GLM‑5.1‑Reasoning‑1M‑Cleaned: A Curated Corpus for Chain‑of‑Thought Fine‑Tuning
Jackrong/GLM-5.1-Reasoning-1M-Cleaned ↗
The **GLM‑5.1‑Reasoning‑1M‑Cleaned** dataset, released by user **Jackrong**, is a cleaned and reformatted derivative of the original *Kassadin88/GLM-5.1-1000000x* collection. It contains 746,321 high‑quality single‑turn reasoning examples distilled from the GLM‑5.1 teacher model, organized into four exact subsets—*main*, *PHD‑Science*, *Multilingual‑STEM*, and *Math*. Each record follows a unified SFT‑ready schema with explicit `conversations`, `input`, `output`, `domain`, and `meta` fields, making it straightforward to plug into Hugging Face training pipelines.
The dataset targets text‑generation and question‑answering tasks, emphasizing chain‑of‑thought reasoning, instruction tuning, and multilingual STEM content in English and Chinese. The cleaning pipeline removed incomplete answers, duplicated paragraphs, refusal‑style replies, and unparseable outputs, resulting in a more consistent format where the model response is wrapped in `<think>...</think>` tags followed by the final answer. Token statistics show substantial reasoning depth, especially in the *Math* subset where median output tokens exceed 24 000.

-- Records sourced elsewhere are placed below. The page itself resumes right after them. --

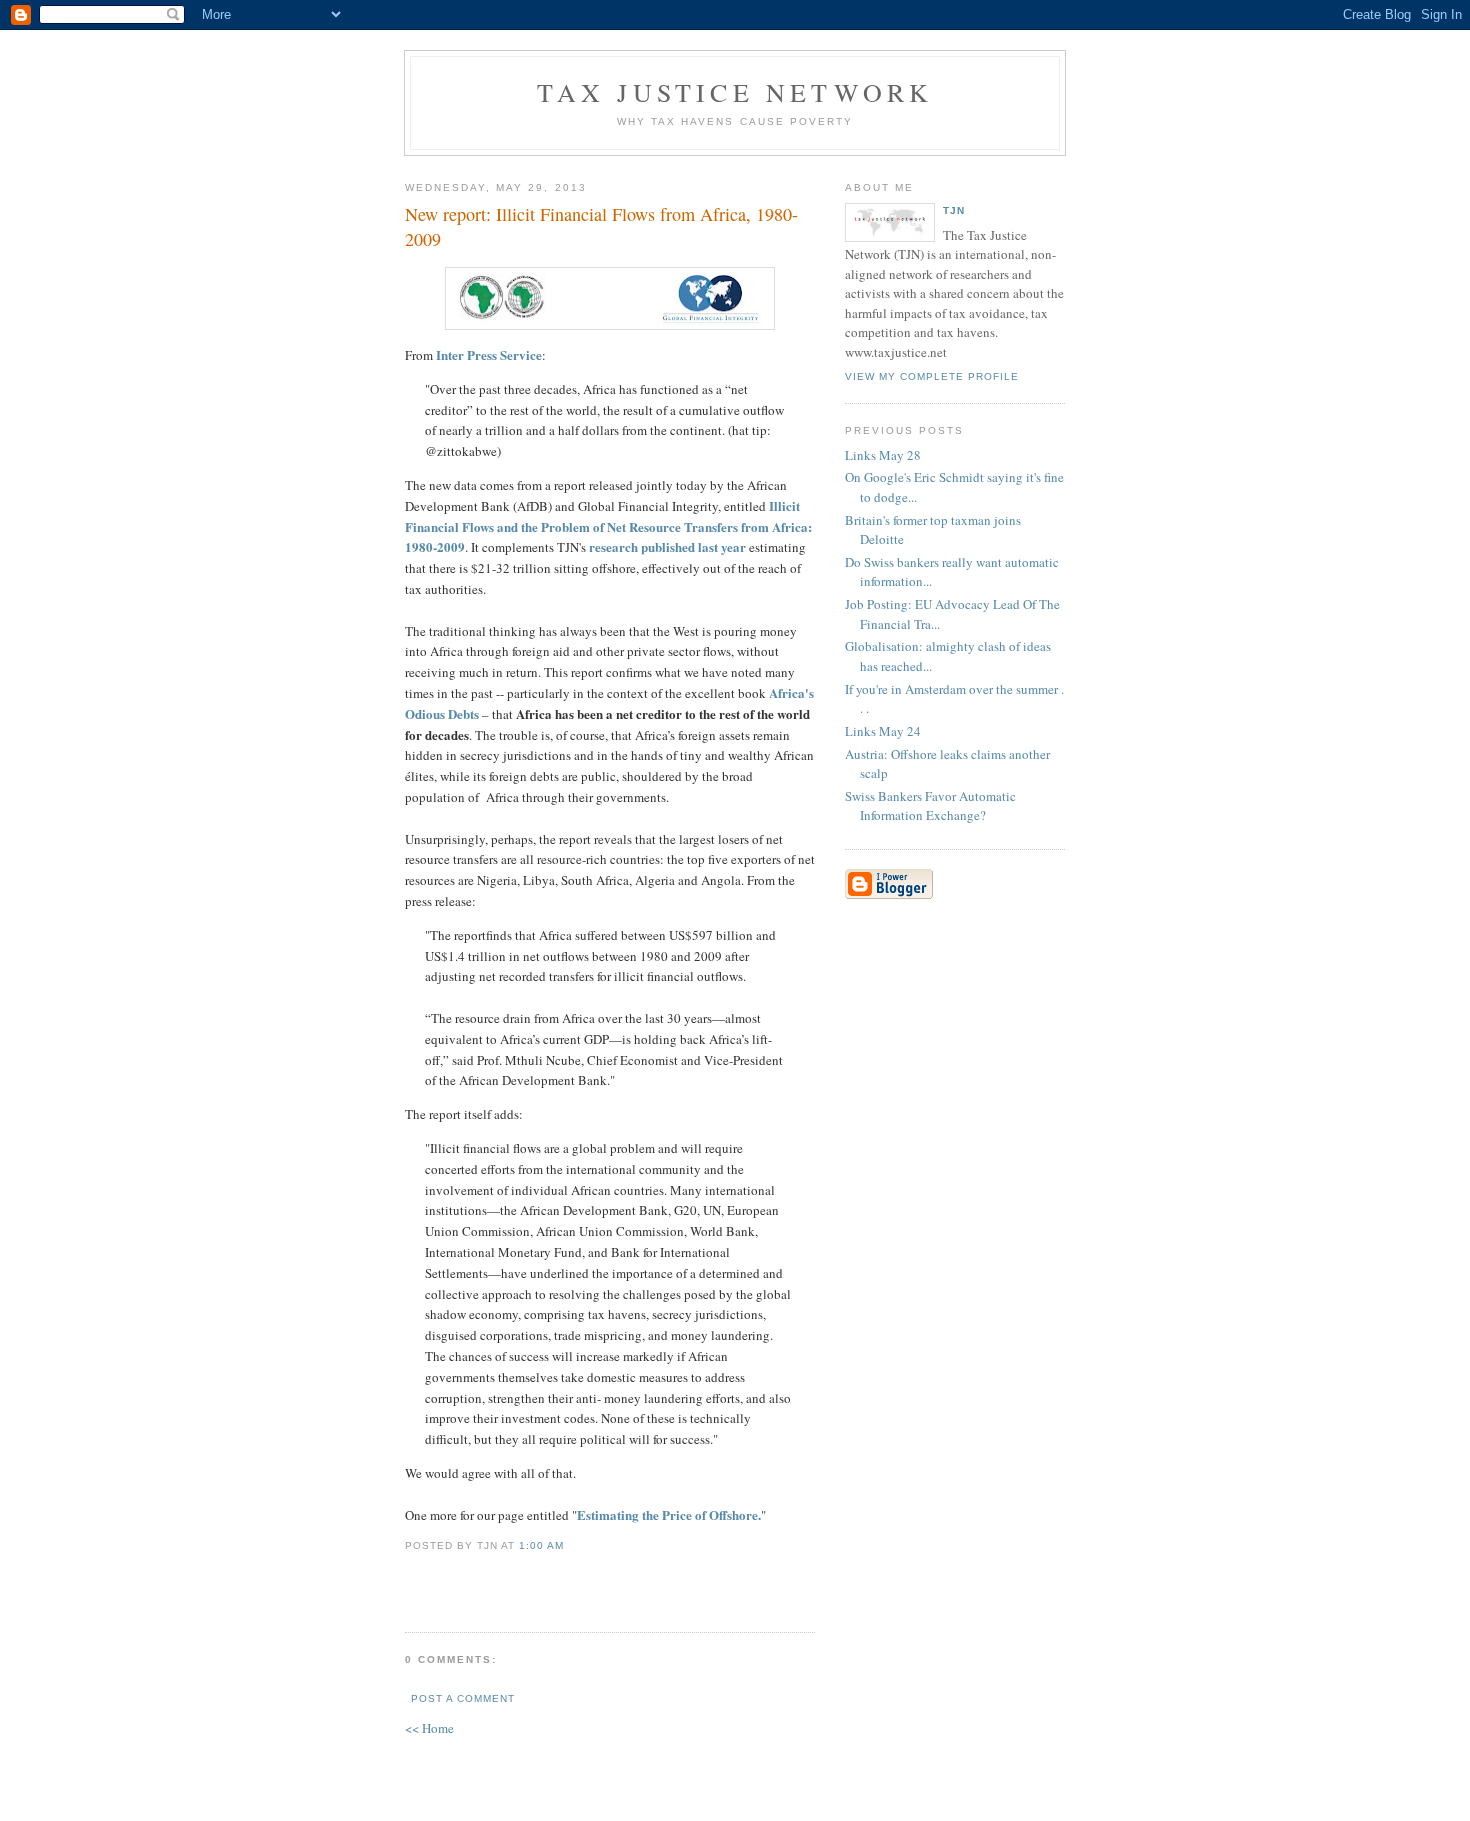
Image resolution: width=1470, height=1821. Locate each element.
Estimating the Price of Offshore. (669, 1514)
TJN (954, 210)
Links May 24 (883, 731)
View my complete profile (932, 376)
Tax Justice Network (735, 92)
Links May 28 (883, 455)
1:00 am (541, 1545)
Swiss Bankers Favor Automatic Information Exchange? (930, 806)
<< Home (429, 1728)
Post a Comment (463, 1698)
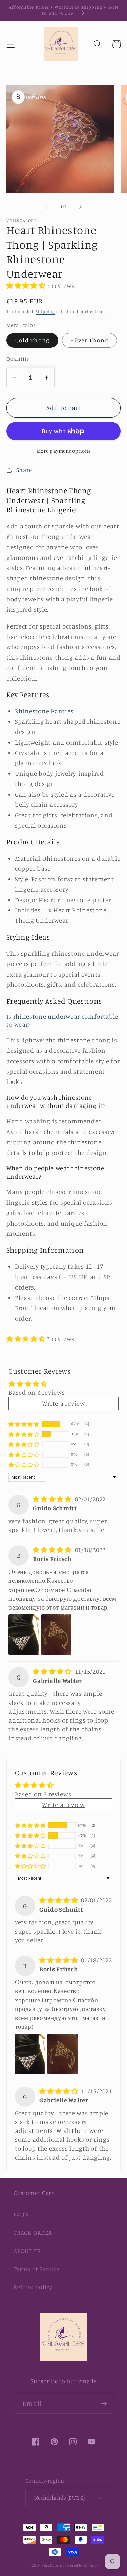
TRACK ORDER (33, 2232)
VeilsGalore (52, 2565)
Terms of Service (36, 2269)
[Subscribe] (103, 2403)
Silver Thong (89, 340)
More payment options (64, 451)
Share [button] (24, 469)
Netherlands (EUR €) (59, 2497)
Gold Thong (32, 340)
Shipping (45, 311)
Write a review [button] (63, 1403)
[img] (53, 1499)
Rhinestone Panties (44, 711)
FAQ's (21, 2214)
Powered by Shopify (80, 2565)
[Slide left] (46, 206)
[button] (10, 44)
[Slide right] (80, 206)
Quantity (17, 358)
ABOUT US (27, 2250)
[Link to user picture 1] (23, 1634)
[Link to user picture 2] (56, 1634)
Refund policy (33, 2286)
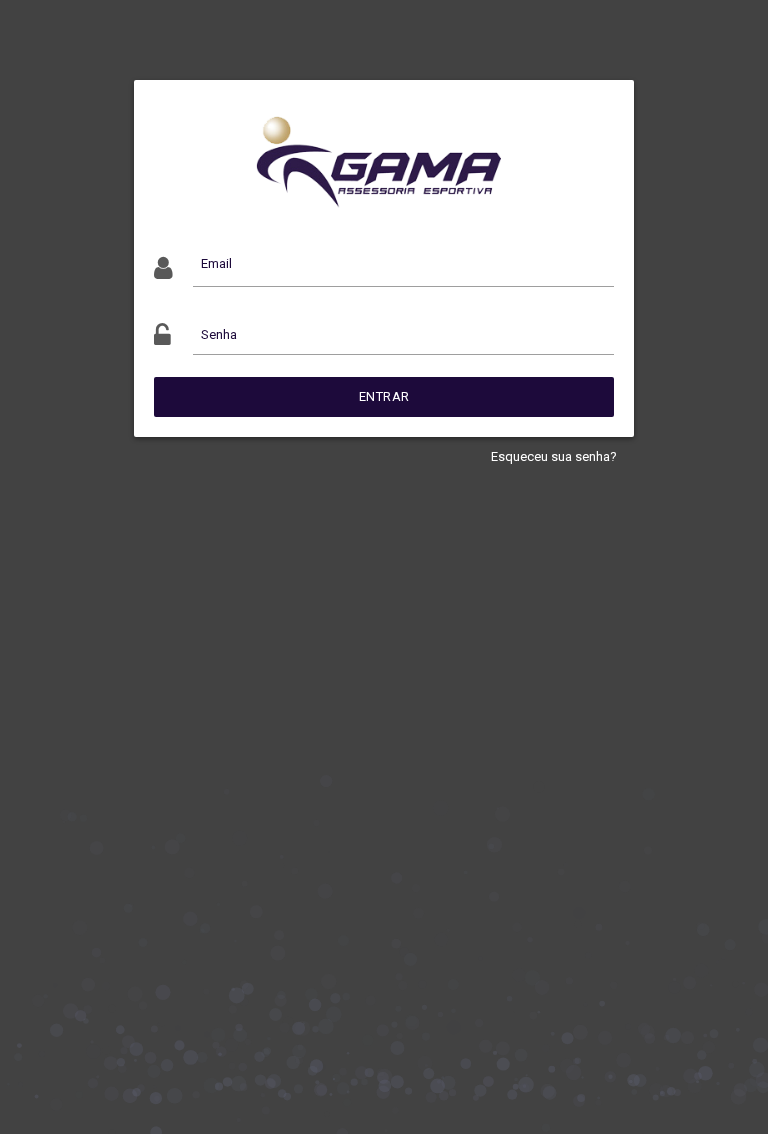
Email (216, 263)
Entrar (384, 396)
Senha (219, 334)
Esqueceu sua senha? (554, 456)
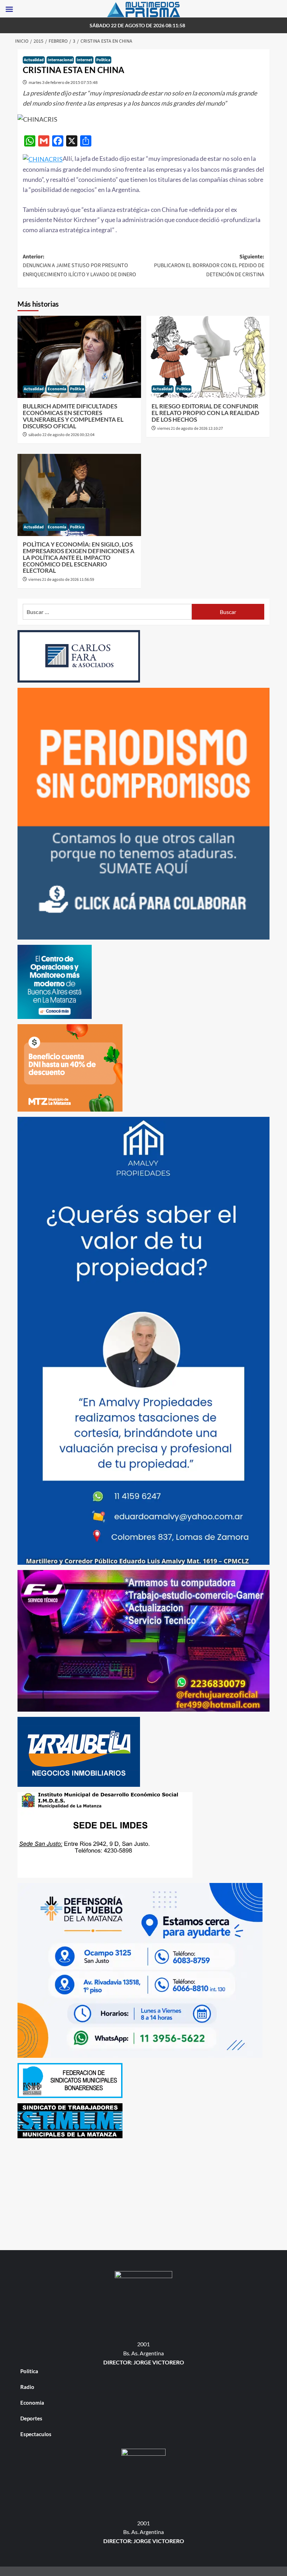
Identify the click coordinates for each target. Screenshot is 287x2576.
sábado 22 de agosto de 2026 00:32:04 (61, 435)
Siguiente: (209, 265)
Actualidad (34, 60)
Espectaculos (35, 2434)
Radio (27, 2387)
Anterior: (79, 265)
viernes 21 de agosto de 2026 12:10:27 (190, 428)
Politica (103, 60)
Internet (84, 60)
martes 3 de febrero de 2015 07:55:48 (63, 82)
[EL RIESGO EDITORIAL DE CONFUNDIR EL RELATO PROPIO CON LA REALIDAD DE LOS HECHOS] (208, 357)
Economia (57, 389)
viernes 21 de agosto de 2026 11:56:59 (61, 580)
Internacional (60, 60)
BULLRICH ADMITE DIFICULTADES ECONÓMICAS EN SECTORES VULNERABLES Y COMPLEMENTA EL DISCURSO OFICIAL (73, 415)
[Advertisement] (144, 2192)
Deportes (31, 2418)
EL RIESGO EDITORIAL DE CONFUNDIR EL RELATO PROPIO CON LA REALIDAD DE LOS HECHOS (205, 412)
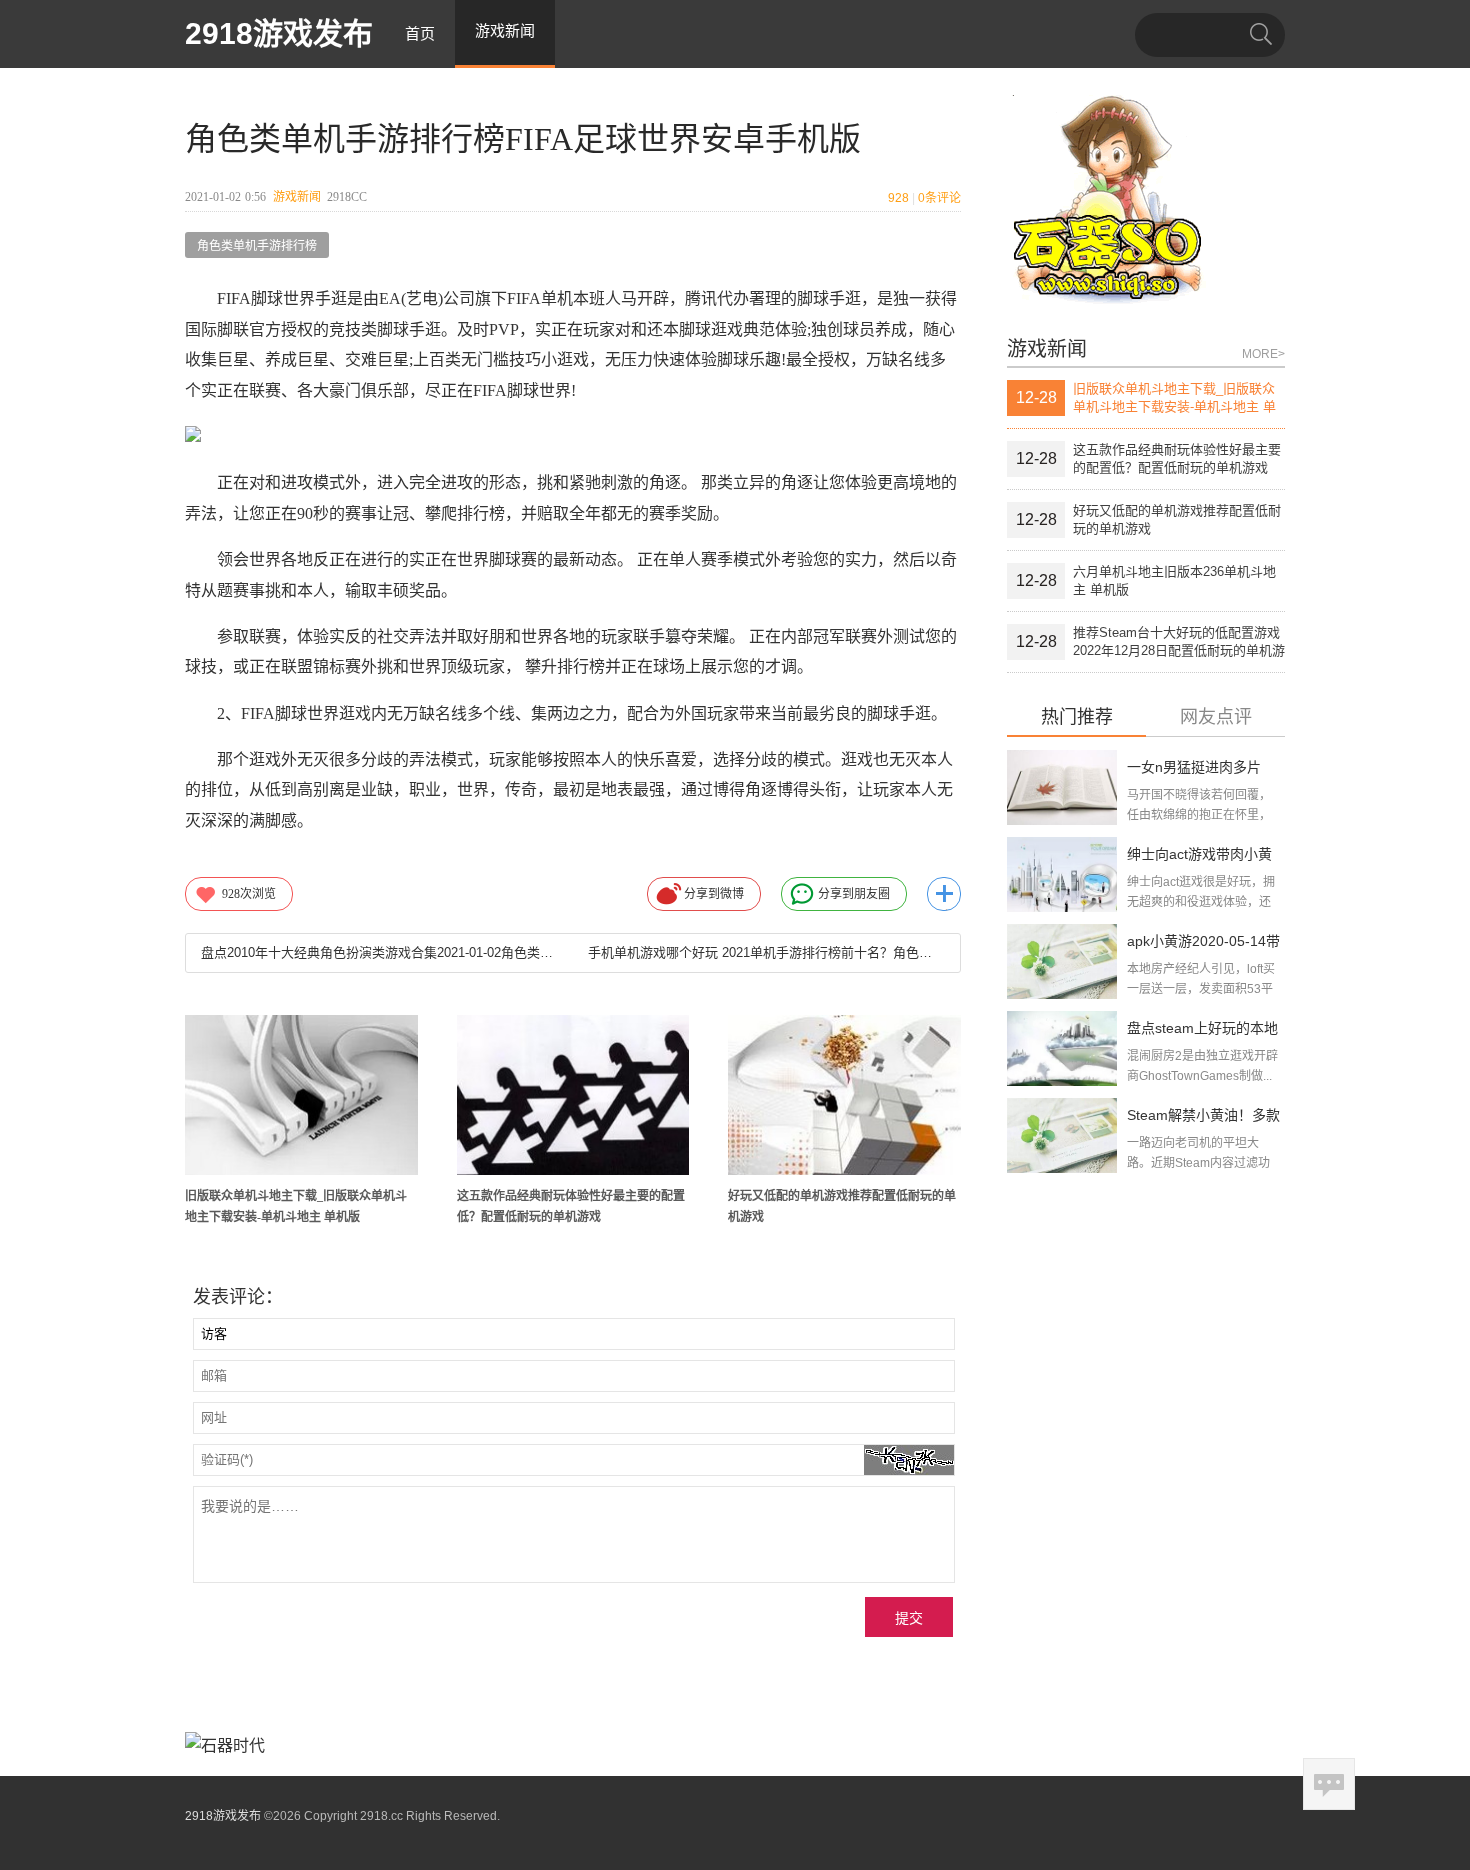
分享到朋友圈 (854, 894)
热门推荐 (1077, 717)
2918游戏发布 (279, 33)
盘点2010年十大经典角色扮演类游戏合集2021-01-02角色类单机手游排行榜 (379, 952)
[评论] (1329, 1784)
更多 (944, 894)
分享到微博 (714, 894)
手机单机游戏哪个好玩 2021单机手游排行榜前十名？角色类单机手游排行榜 (766, 952)
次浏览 (249, 894)
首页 (420, 33)
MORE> (1263, 354)
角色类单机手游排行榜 (257, 246)
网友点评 (1216, 717)
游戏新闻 (297, 197)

With a total size under 20 GB and support for the `datasets`, `pandas`, `polars`, and `mlcroissant` libraries, users can load any subset via `load_dataset("Jackrong/GLM5.1-Reasoning-1M-Cleaned", "subset_name")`. The dataset is licensed under Apache‑2.0, enabling commercial and research use, and it is suitable for fine‑tuning large language models, training chain‑of‑thought prompting strategies, or benchmarking reasoning capabilities across multilingual and scientific domains.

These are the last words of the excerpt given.